TFG takes American Swiss jewellery brand to Australia

South African retailer TFG (The Foschini Group) has expanded its American Swiss jewellery brand into Australia in the hope of shaking up the jewellery market there, chief executive Anthony Thunström said on Thursday.

The move aims to show whether TFG’s local brands can thrive in more developed markets than Sub-Saharan Africa where weak economies are seen to be limiting their potential.

“We launched an American Swiss Australia.

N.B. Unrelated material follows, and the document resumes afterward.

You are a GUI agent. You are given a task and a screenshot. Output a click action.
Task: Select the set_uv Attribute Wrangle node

We just opened our first four stores, we’re planning on opening another two so we’ll have six in total by the end of the year,” Thunström told Reuters after the clothing and homeware retailer reported half-year results.

“The stores are quite a big step forward in relation to other jewellery stores in Australia, it’s a 3.5 billion Australian dollar per annum market and we believe we can shake that up and disrupt it a bit.”

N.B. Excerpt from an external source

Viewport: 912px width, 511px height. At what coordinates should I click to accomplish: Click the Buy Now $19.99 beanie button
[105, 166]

Thunström said the six stores were split between Melbourne, Sydney and Brisbane and will give the group “enough of the critical mass to gauge the reception and over the next six months we’ll see how they trade.”

TFG, which owns 28 brands in 32 countries, started in Australia in 2017 when it bought menswear chain Retail Apparel Group (RAG), boosting TFG Australia’s sales, up 170.7% in Australian dollars for the six-months ended September.

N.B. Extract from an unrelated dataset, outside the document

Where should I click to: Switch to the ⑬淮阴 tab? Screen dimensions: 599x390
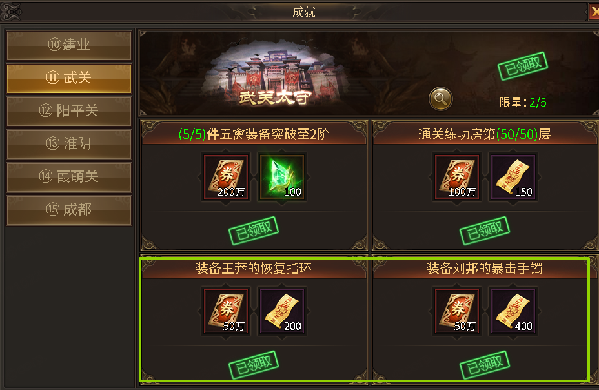tap(69, 144)
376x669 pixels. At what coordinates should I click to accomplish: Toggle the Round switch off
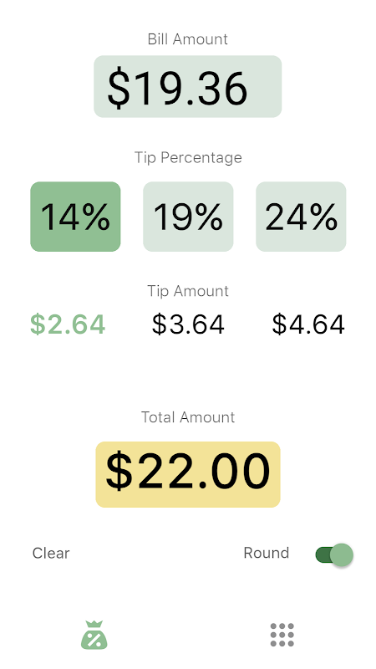click(334, 554)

Group turnover grew by 28.6% to R15.9 billion ($1.14 billion), while headline earnings per share (EPS) rose to 506 cents, up from 467.1 cents a year earlier.

Shares closed up 2.67% at R170.95.

TFG has been making more of its brands available online in a market where trading has shifted rapidly from brick and mortar stores to online retail.

With the recent launch of online selling for two additional TFG Africa brands, Donna and The FIX, online turnover through 22 of the group’s 28 brands now contributes 7.9% of group turnover, the company said.

On Wednesday TFG launched e-commerce platform myTFGworld.com, pitting it against rivals such as Naspers’ Takealot.com online retailer and fashion retailer Superbalist.

Thunström said the group will leverage its 13.4 million customers and omni-channel formula to stay ahead of competitors.

“We’ve had a big push with online from the last couple of years but we’ve upped the ante over the last 12 months. We’re spending an increasingly amount of capex and operating expenditure on our online offering,” Thunström said.

Online shopping’s share of total retail sales in South Africa is still hovering around 1%, but barriers to entry, such as a lack of internet access, are being overcome while the convenience of online shopping is drawing more and more customers.